On my webcam screen, I get a 7 color picture (moving) like the one showed in this picture http://www1.istockphoto.com/file_thumbview_approve/128467/2/istockphoto_128467_color_tv_bars_non_signal.jpg as if there is no signal. The same is appearing for camorama, mplayer, cheese, xawtv, skype. I have tried it with all possible LD_PRELOAD combinations that are given in gentoo webcam howto. My user is in group video and usb. 
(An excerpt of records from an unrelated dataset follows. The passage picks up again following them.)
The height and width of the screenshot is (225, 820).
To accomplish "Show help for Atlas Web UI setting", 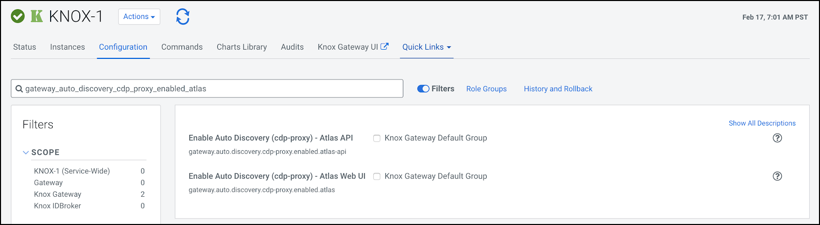I will tap(777, 176).
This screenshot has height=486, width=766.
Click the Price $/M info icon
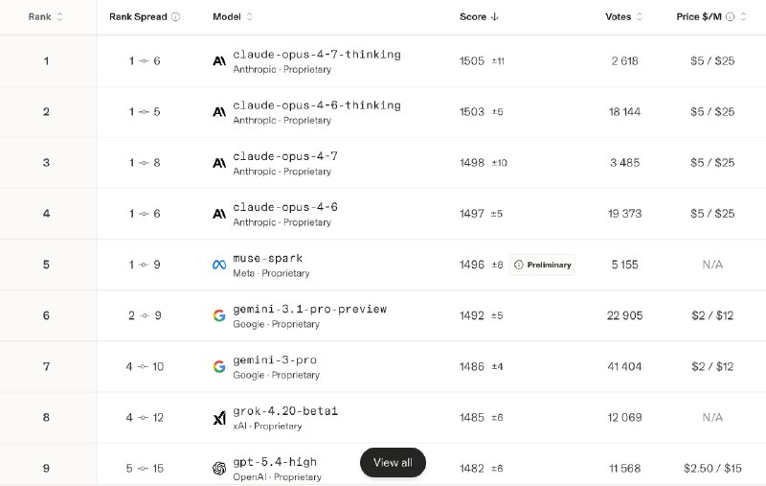731,17
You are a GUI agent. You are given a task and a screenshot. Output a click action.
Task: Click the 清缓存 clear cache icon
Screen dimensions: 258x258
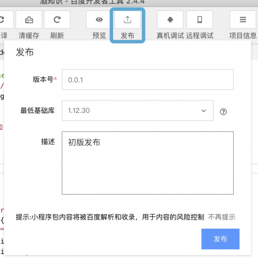tap(29, 20)
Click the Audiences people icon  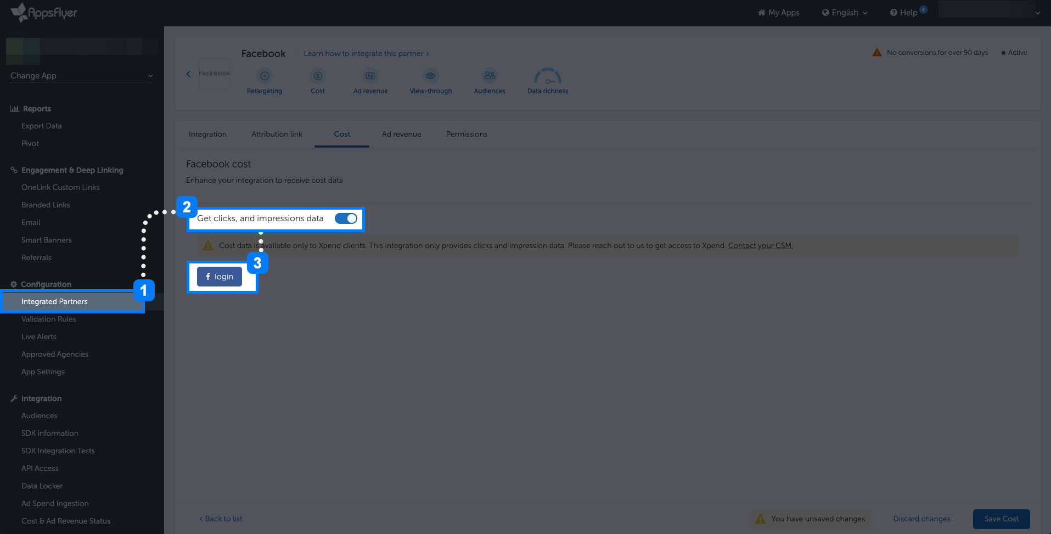pos(490,76)
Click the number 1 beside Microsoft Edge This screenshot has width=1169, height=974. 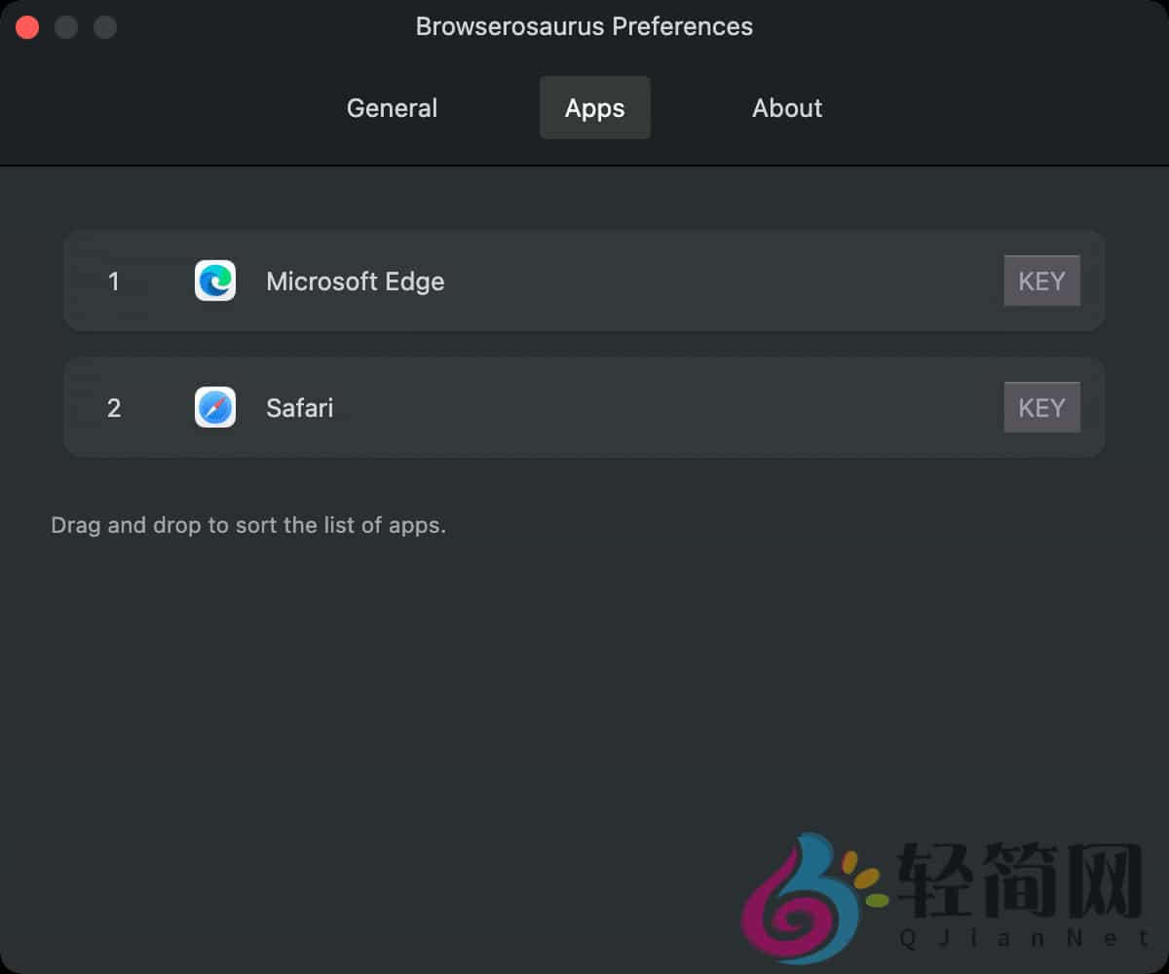(x=115, y=281)
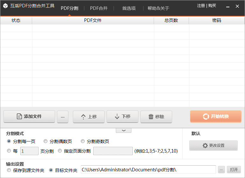Select 分割奇数页 radio option
The height and width of the screenshot is (178, 245).
point(83,141)
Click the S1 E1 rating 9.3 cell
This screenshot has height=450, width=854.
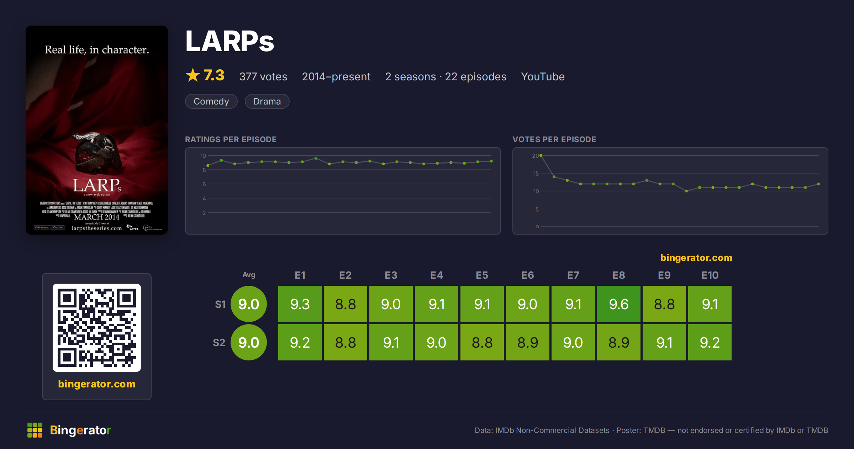300,304
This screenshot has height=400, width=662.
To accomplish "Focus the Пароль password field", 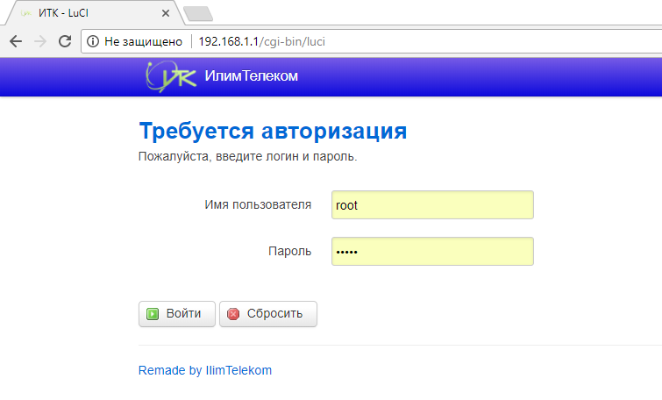I will pos(432,252).
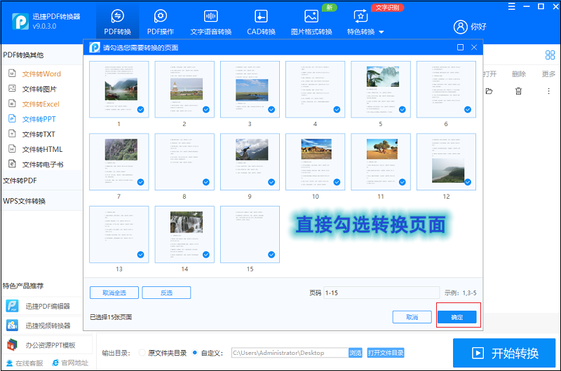
Task: Click the open folder icon in file list
Action: (489, 91)
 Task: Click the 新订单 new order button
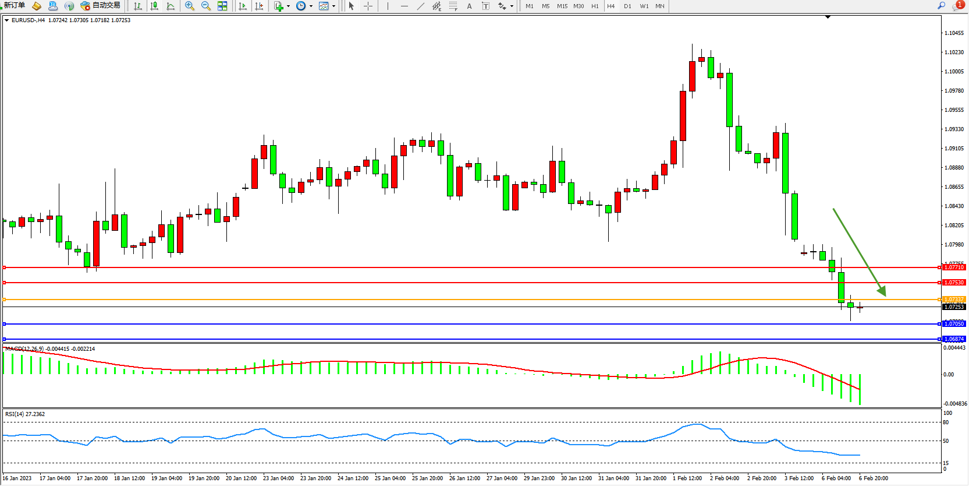14,5
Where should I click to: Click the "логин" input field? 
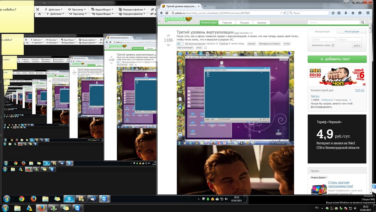coord(323,39)
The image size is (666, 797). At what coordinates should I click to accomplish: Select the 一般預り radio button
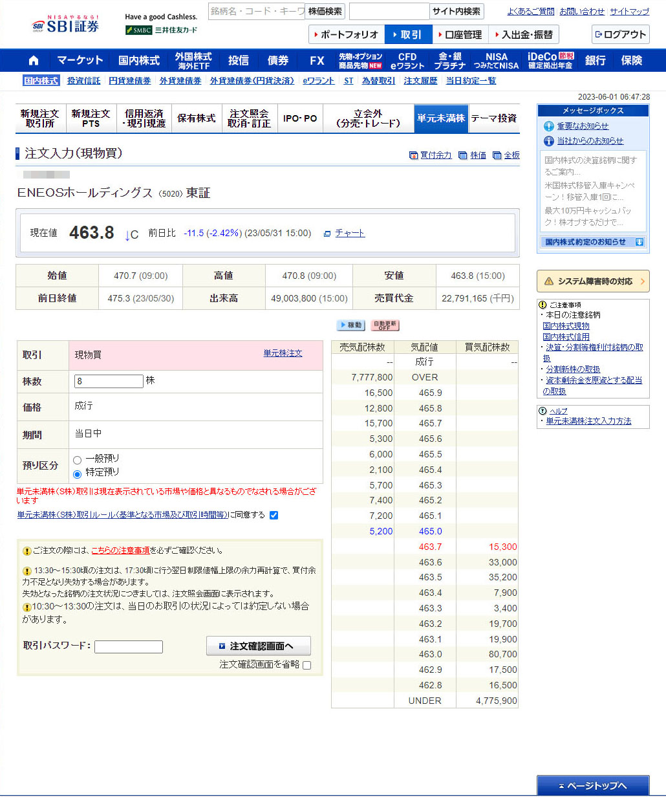(78, 460)
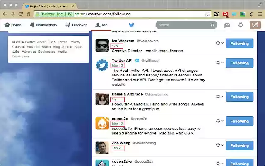This screenshot has width=265, height=166.
Task: Bookmark page with the star icon
Action: coord(207,14)
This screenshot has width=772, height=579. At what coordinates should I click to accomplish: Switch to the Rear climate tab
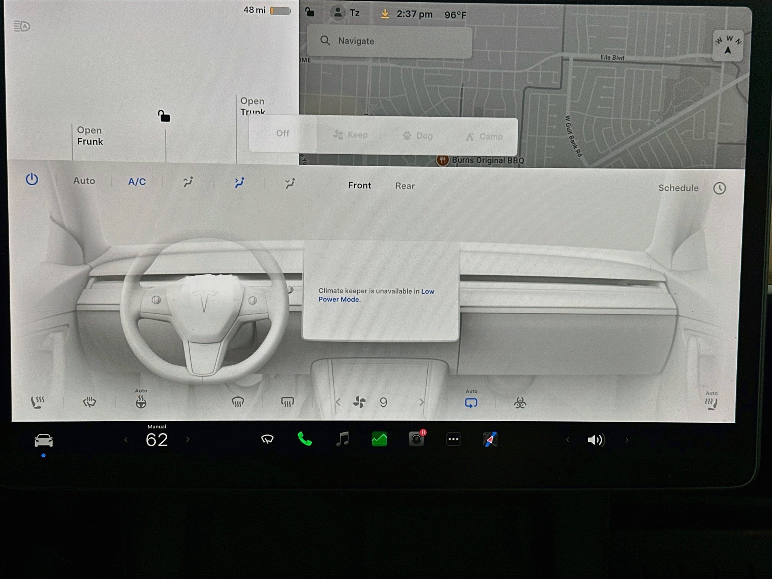click(405, 186)
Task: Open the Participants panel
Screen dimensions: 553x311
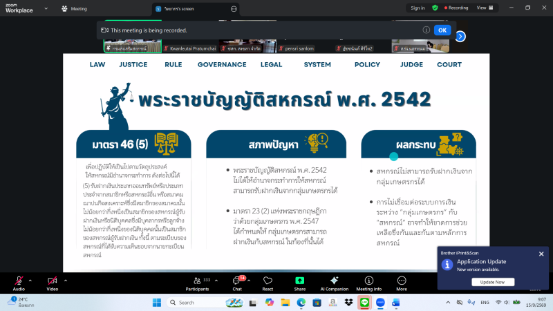Action: (x=197, y=283)
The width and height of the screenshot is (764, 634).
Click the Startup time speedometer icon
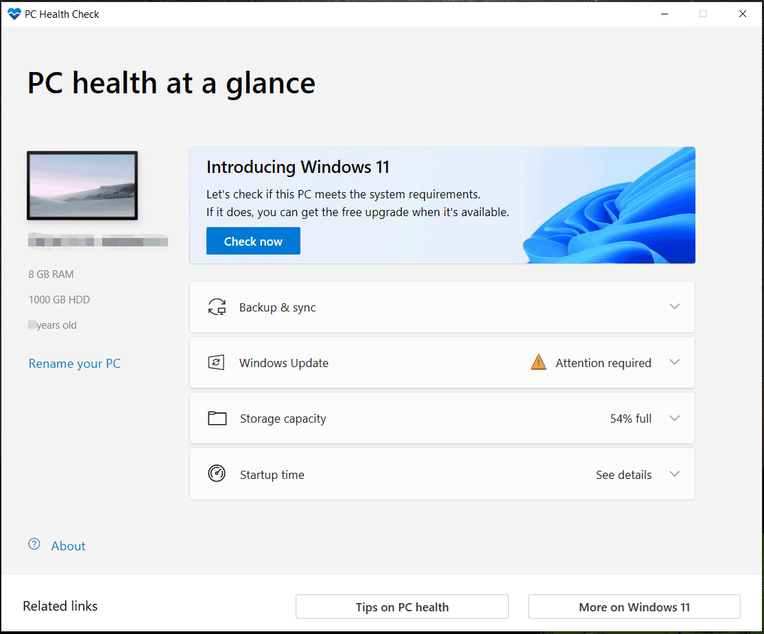[x=217, y=473]
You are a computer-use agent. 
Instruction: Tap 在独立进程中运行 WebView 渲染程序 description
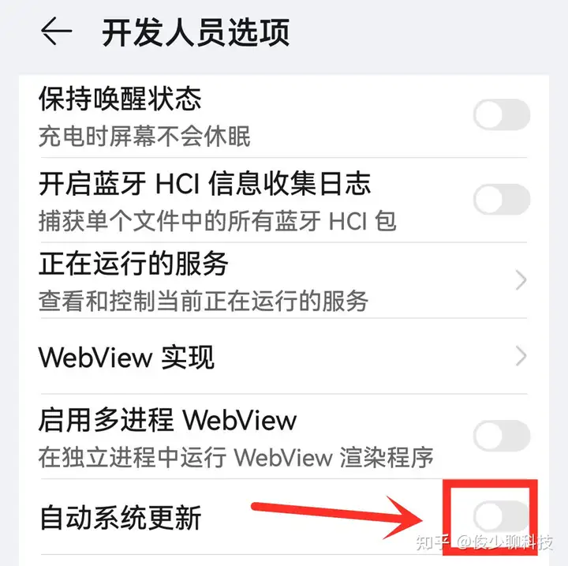(x=236, y=457)
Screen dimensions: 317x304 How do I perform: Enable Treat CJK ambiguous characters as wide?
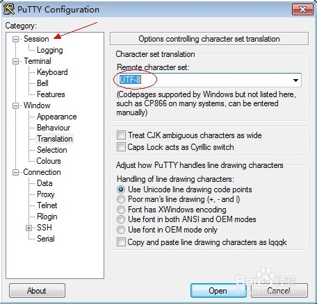click(121, 135)
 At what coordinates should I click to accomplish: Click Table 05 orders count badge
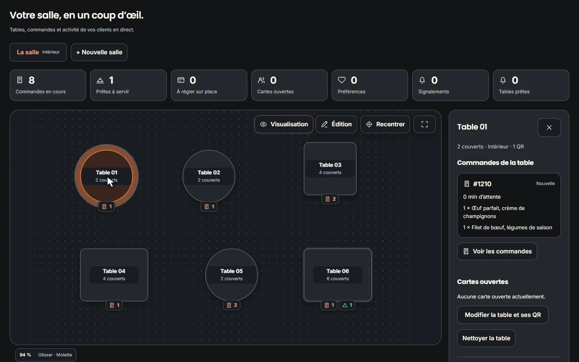232,306
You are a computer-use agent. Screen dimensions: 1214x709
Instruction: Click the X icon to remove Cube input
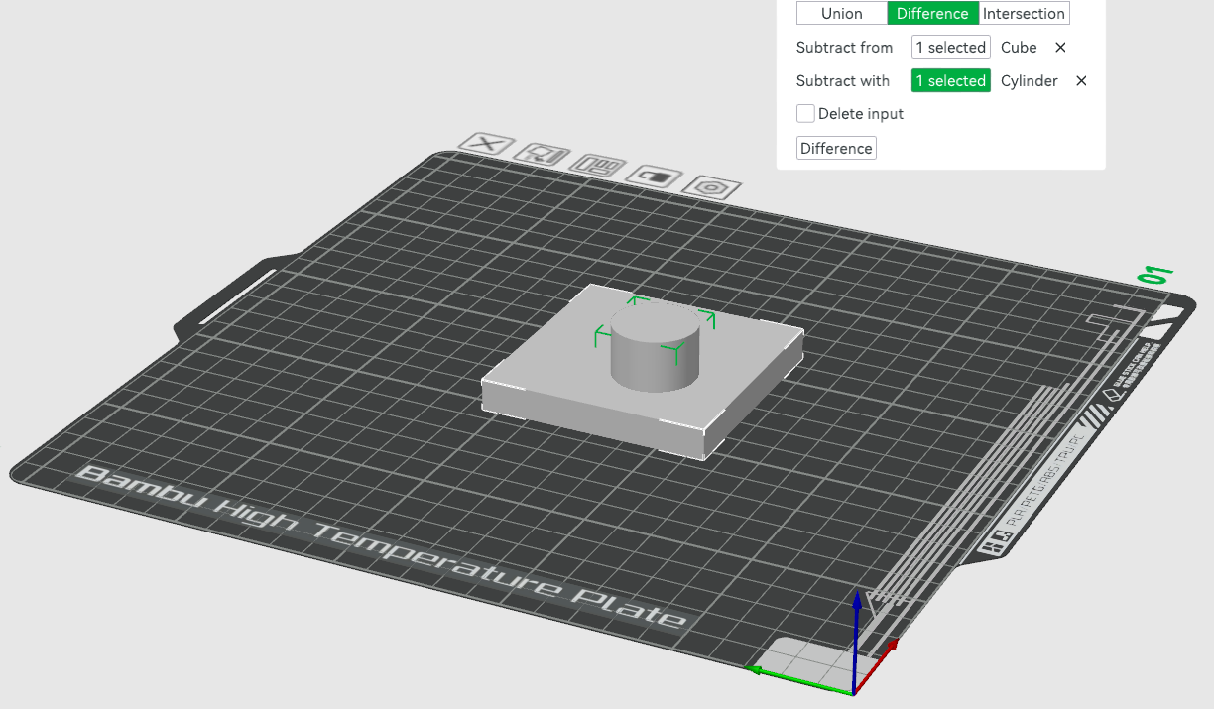(1060, 47)
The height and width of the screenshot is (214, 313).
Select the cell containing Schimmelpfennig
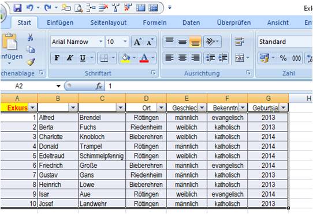(x=102, y=156)

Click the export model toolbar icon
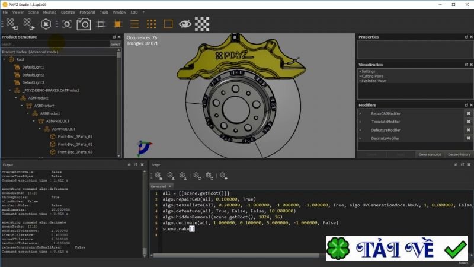tap(27, 24)
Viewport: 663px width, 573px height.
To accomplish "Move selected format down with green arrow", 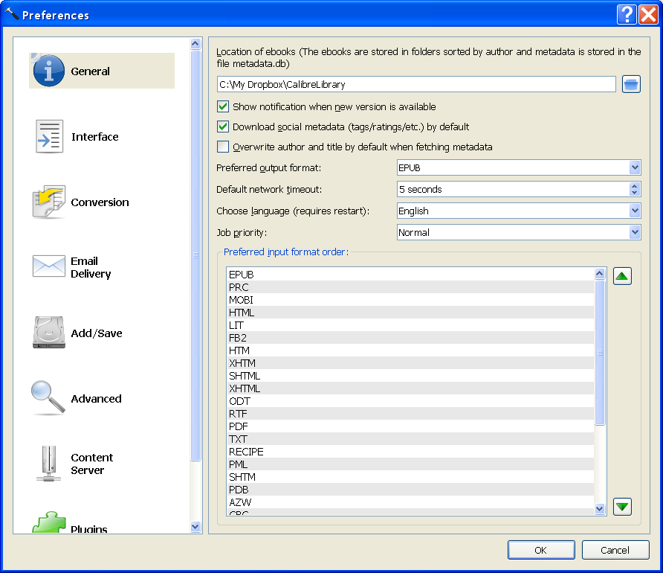I will (622, 507).
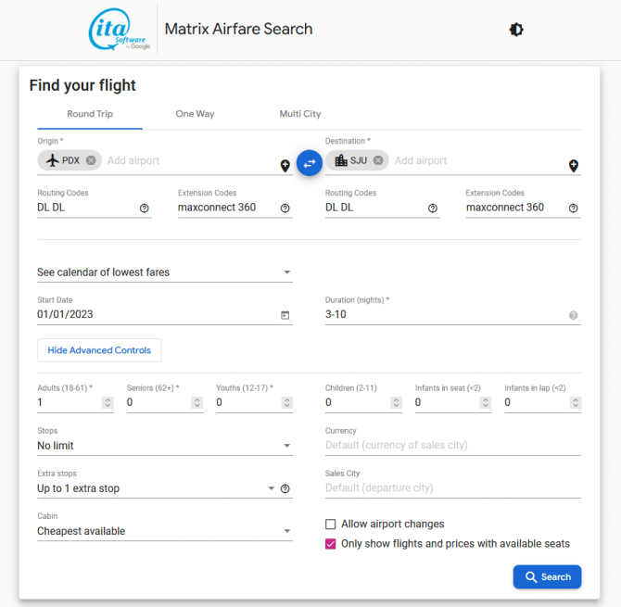Show help for destination Extension Codes
The image size is (621, 607).
pyautogui.click(x=573, y=209)
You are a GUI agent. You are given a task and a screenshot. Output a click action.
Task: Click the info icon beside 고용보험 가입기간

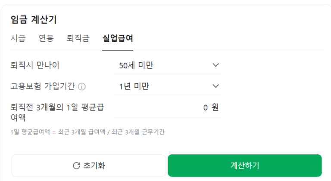coord(82,86)
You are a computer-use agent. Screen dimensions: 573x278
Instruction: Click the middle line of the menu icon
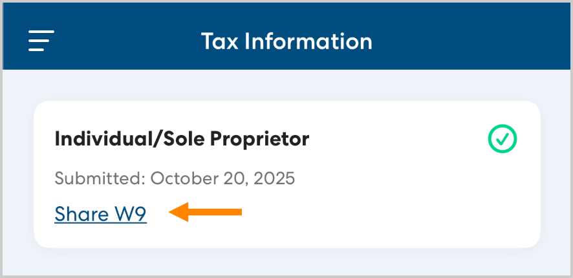click(41, 41)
My lsusb output for webcam is:

```
Bus 002 Device 003: ID 0408:03f1 Quanta Computer, Inc. 
```

usbview (gui) shows output for webcam as:

```
HP Webcam

Manufacturer: SN001

Speed: 480Mb/s (high)

USB Version:  2.00

Device Class: ef(misc )

Device Subclass: 02

Device Protocol: 01

Maximum Default Endpoint Size: 64

Number of Configurations: 1

Vendor Id: 0408

Product Id: 03f1

Revision Number:  1.04
```

dmesg shows webcam relevant output as:

```
[    0.840846] gspca: main v2.8.0 registered

[    0.841199] usbcore: registered new interface driver hdpvr

[    0.841570] vivi-000: V4L2 device registered as video0

```

I don't know what's wrong? Any ideas? I have installed media-libs/libv4l also.Last edited by omerkh on Fri Apr 30, 2010 6:15 pm; edited 1 time in total

----------

## omerkh

solved after setting 

Device Drives > Multimedia Support > Video Capture Adapters > V4L USB Devices > <*> USB Video Class 

Kernel version 2.6.33

----------